**What to do**.
In the material below, which lines hold the word "with"? Pick each one out.

**Data provided**.
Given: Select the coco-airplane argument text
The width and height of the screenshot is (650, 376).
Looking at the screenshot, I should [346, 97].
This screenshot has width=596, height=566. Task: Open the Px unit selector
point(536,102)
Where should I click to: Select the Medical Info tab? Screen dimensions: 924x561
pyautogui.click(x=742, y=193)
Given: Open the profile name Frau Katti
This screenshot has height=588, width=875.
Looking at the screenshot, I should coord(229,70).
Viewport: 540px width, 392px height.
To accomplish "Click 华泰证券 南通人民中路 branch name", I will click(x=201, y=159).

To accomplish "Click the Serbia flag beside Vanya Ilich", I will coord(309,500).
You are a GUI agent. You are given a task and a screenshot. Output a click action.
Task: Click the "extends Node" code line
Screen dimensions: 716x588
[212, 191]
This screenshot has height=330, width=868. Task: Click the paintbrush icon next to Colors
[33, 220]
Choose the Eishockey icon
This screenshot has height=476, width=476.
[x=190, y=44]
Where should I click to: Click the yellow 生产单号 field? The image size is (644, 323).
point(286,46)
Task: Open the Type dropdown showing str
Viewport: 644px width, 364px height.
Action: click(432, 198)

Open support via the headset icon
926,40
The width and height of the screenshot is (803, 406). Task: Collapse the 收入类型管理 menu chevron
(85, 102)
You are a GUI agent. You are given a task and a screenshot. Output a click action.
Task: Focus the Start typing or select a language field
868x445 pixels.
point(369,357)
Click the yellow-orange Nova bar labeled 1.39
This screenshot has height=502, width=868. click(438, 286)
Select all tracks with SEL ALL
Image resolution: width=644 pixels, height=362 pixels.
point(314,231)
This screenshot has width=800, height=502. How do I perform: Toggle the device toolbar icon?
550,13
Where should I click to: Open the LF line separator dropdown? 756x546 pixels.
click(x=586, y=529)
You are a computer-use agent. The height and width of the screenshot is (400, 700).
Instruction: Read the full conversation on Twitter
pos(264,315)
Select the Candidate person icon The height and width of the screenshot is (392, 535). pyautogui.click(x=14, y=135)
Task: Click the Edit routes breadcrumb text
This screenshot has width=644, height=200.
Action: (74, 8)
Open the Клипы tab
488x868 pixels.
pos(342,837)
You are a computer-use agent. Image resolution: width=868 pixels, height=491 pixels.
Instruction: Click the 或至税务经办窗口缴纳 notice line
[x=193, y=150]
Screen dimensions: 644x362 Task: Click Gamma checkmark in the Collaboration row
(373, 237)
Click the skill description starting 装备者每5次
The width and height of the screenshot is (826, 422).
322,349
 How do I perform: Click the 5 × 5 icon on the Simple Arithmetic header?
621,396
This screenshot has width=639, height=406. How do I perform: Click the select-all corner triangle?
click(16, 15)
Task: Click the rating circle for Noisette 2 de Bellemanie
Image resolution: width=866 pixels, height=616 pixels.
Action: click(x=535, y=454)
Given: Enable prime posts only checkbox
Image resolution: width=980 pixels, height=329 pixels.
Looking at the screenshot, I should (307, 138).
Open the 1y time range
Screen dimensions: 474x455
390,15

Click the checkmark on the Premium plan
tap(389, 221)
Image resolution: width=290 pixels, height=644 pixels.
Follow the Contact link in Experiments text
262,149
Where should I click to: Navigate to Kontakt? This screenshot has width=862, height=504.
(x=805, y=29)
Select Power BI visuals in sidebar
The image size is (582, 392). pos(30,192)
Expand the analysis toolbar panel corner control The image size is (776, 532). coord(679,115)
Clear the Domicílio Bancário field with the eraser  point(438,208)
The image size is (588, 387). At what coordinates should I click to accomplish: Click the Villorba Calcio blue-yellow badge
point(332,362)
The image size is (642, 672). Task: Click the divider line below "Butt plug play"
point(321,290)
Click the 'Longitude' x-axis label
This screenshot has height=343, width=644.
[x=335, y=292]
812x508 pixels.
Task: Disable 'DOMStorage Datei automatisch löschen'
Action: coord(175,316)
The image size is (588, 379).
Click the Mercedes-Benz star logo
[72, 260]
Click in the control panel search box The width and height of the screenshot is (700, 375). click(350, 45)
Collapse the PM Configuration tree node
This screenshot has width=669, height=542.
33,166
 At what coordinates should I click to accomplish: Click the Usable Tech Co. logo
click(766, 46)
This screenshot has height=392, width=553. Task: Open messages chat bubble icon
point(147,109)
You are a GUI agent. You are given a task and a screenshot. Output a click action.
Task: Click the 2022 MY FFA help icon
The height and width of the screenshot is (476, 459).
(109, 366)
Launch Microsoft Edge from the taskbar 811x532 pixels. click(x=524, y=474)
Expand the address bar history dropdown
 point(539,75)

**Output for this exercise**.
Select all tracks with SEL ALL
Clear the Domicílio Bancário field with the eraser  point(438,208)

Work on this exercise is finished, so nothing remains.